На совещании он провалял ваньку два часа, но так и не понял, о чем там говорили, к каким выводам пришли. Лаврюк дважды обращался непосредственно к нему, выяснял его мнение, и Пугачев с идиотски глубокомысленным видом кивал: «Да, разумеется, я согласен. Совершенно согласен». Один раз он, видимо, согласился так невпопад, что на некоторое время воцарилось гнетущее молчание, которое торжествующим голосом нарушил Петр Гаврилович: «Видите! Я же предупреждал!»
Когда возвращались из кабинета Лаврюка, Шурочка Мамаева шепнула ему с горьким упреком: «Ты, Федор, вел себя блистательно. Прямо Макиавелли какой-то».

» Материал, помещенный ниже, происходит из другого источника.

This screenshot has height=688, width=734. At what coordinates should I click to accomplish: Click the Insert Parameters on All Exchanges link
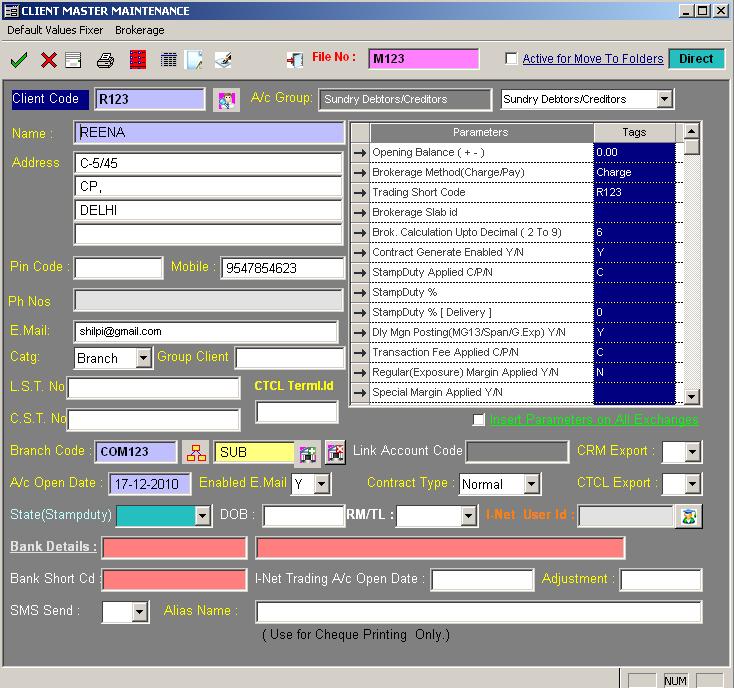594,420
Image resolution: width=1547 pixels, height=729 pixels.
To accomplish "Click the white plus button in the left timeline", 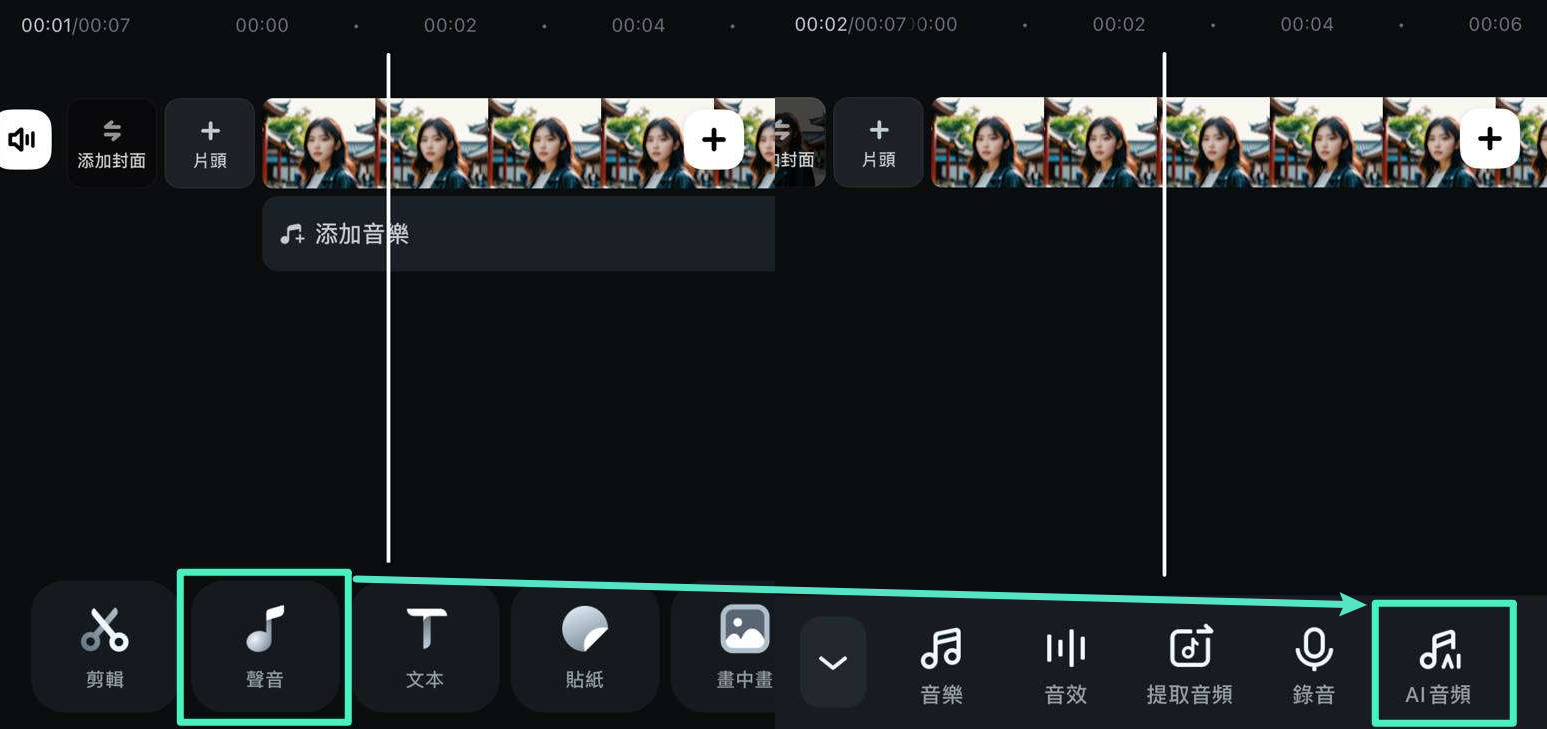I will [x=713, y=139].
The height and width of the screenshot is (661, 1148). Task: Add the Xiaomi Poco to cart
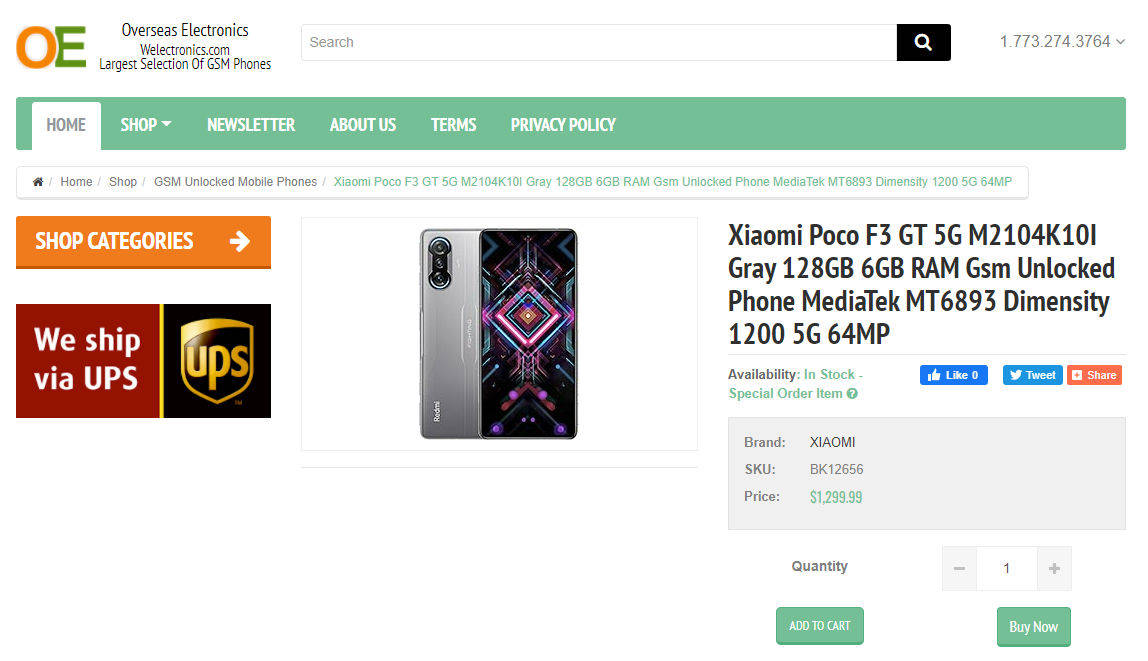point(819,625)
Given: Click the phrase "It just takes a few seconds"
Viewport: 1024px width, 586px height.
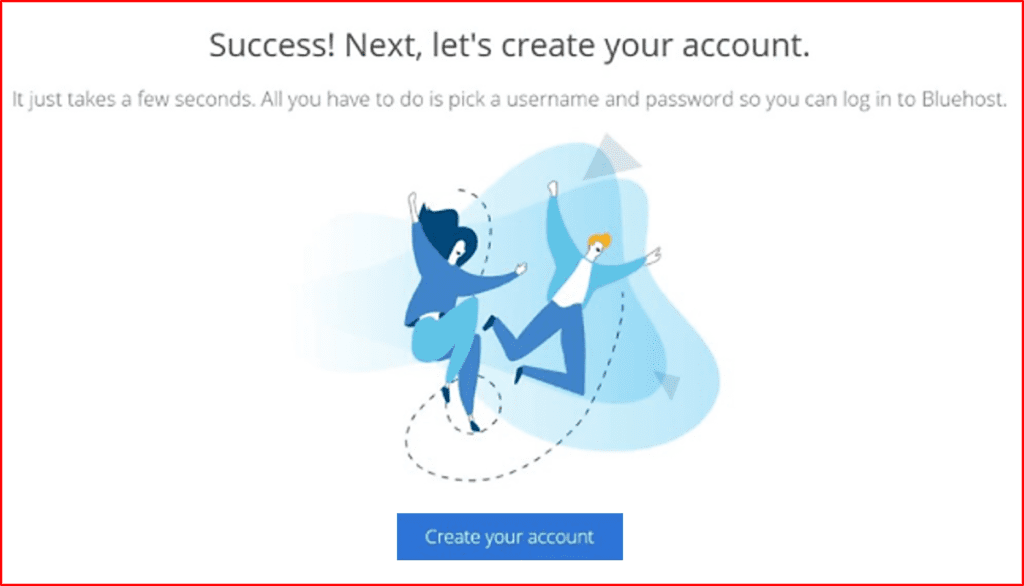Looking at the screenshot, I should tap(133, 99).
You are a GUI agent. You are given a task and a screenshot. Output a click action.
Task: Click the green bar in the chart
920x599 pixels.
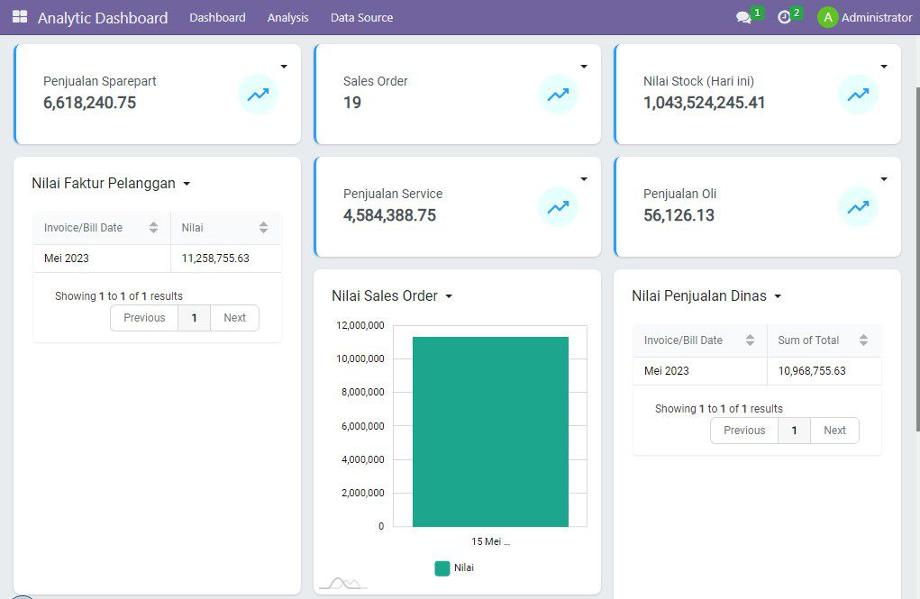[x=490, y=430]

И с ней Пугачев тут же согласился: «Да, да, я понимаю, разумеется…» — после чего Шурочка споткнулась на паркетном полу.
Ровно в пять позвонила Надя:
— Ты меня разыскивал, Феденька?
— Да… то есть…
— Мы что, не встретимся сегодня?
Пугачев огляделся, никто вроде не прислушивался.
— Надя, у меня неприятность, то есть… ну…
— Да говори же.
— Клара приехала. Алешина мама.
Он перевел дух. Надя молчала.
— Ты слышишь, Наденька?
— Слышу. Ну и что?
Действительно, ну и что.
— Мы не сможем с тобой встретиться сегодня.
— Ничего, встретимся завтра… Она надолго приехала?
— Я не знаю.
— А ты спроси. Это можно спросить, так принято.
Он снова беспомощно оглянулся. Сослуживцы собирались по домам, запирали ящики столов, проверяли сумки и портфели. Шурочка Мамаева глядела на него в упор. Наплевать!
— Надя, я предвижу, что теперь будет… Я люблю тебя. Слышишь? Я люблю тебя!
Надя ответила по-прежнему невозмутимо:
— Чего ты боишься? Вы же разведены. Или ты меня обманывал?
— Вдруг она останется или заберет Алешу.
Надин голос впервые слегка дрогнул.
— Федя, я говорю из автомата, тут неудобно. Ты держись, не поддавайся. Завтра я с утра позвоню. Ты не поддавайся… Пока.
Она повесила трубку, а он еще вертел свою около уха и слушал внимательно короткие гудки.